Text provided –
================

The percentage of pore volume of smaller pores (SPVP) and larger pores (LPVP) represents the percentage of spectral area in a certain T₂ spectrum range, in %; relevant literature has studied the relationship between the T₂ value and pore size. However, the conversion coefficients between the two parameters are not consistent. Based on the research results of Yao et al. (2010), the pore fracture system can be divided into small pores (0–102 nm, T₂ < 2.5 ms) and large pores (102–104 nm, 2.5 ms < T₂) using the T₂ spectrum and the response characteristics of pores with different pore sizes [4,16,17,18].

Based on the saturated T₂ spectrum, two kinds of fractal parameters are proposed, as follows:

The first type is the single fractal parameter, which is calculated using the single fractal model. The calculation formula is as follows:

$$\lg (V_p)=(3-D_w)\lg (T_2)+(D_w-3)\lg T_{2\max }$$

(1)

In the formula, V_p is the pore volume percentage of the T₂ spectrum under a saturated water condition, in %; T₂ max is the maximum transverse relaxation time, in ms; and D_S is the fractal dimension in a saturated water state, which is dimensionless.

The relevant literature shows that the fractal curve can be divided into two sections using the T_{2 cut-off} value of saturated water [19,20]. The slope of the curve with a T₂ value of less than 2.5 ms corresponds to the heterogeneity of pore distribution with a smaller pore size (D₁), and the slope of the curve with a T₂ value greater than 2.5 ms corresponds to the heterogeneity of pore distribution with a larger pore size (D₂).

The second type is the multifractal parameter, which is calculated using the multifractal model. The specific calculation formula is shown in Zhang et al. (2020) [1]. The multifractal characteristics of NMR data under different test methods (reflecting the inhomogeneity of pore size distribution) are studied using a box counting method [21,22,23]. When analyzing the volume probability of the T₂ spectrum in the interval [A, B], it is necessary to determine the scale and measure. The expression of proportion and measure is as follows:

$$\epsilon =2^{-k}L$$

(2)

$$\overline{\Delta n_i}={\displaystyle \frac{\Delta n_i-\Delta n_{\min }}{{\displaystyle \sum _{i=1}^N(\Delta n_i-\Delta n_{\min })}}}$$

(3)

The T₂ value is divided into several equal-length intervals for NMR testing, and the interval scale is represented by this. The analysis range of NMR data is 0~1000 ms, as detailed in Zhang et al. (2020) [1]. The multifractal dimension can be divided into two languages, namely the singular fractal spectrum and the generalized fractal spectrum. The characteristic parameters of f(a) mainly include a_min, a_max, a₀, a₀–a_max, a_min–a₀ and a. This is a set of main languages describing multifractal local features, called a multifractal spectrum [24,25]. From the perspective of information theory, another set, q~D(q), is introduced, which is called the generalized fractal dimension [26].

================

Data –
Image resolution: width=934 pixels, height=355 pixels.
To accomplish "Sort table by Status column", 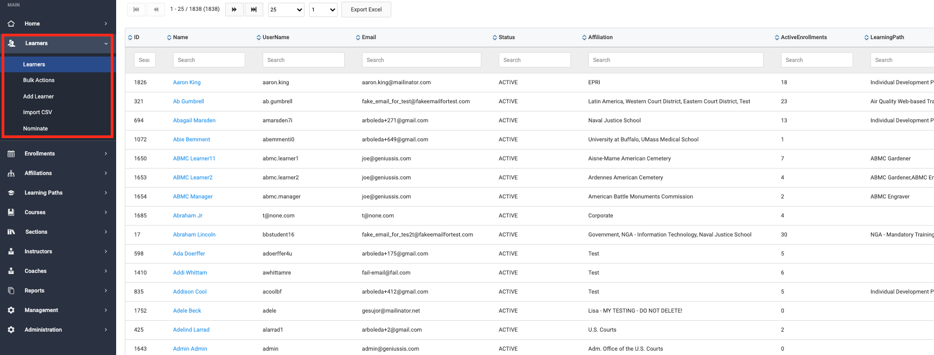I will pos(506,38).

================

What to produce – Please reproduce the part of the text on pore fractal parameters starting with "The first type" and going on through "pore size (D₂).".

Solution –
The first type is the single fractal parameter, which is calculated using the single fractal model. The calculation formula is as follows:

$$\lg (V_p)=(3-D_w)\lg (T_2)+(D_w-3)\lg T_{2\max }$$

(1)

In the formula, V_p is the pore volume percentage of the T₂ spectrum under a saturated water condition, in %; T₂ max is the maximum transverse relaxation time, in ms; and D_S is the fractal dimension in a saturated water state, which is dimensionless.

The relevant literature shows that the fractal curve can be divided into two sections using the T_{2 cut-off} value of saturated water [19,20]. The slope of the curve with a T₂ value of less than 2.5 ms corresponds to the heterogeneity of pore distribution with a smaller pore size (D₁), and the slope of the curve with a T₂ value greater than 2.5 ms corresponds to the heterogeneity of pore distribution with a larger pore size (D₂).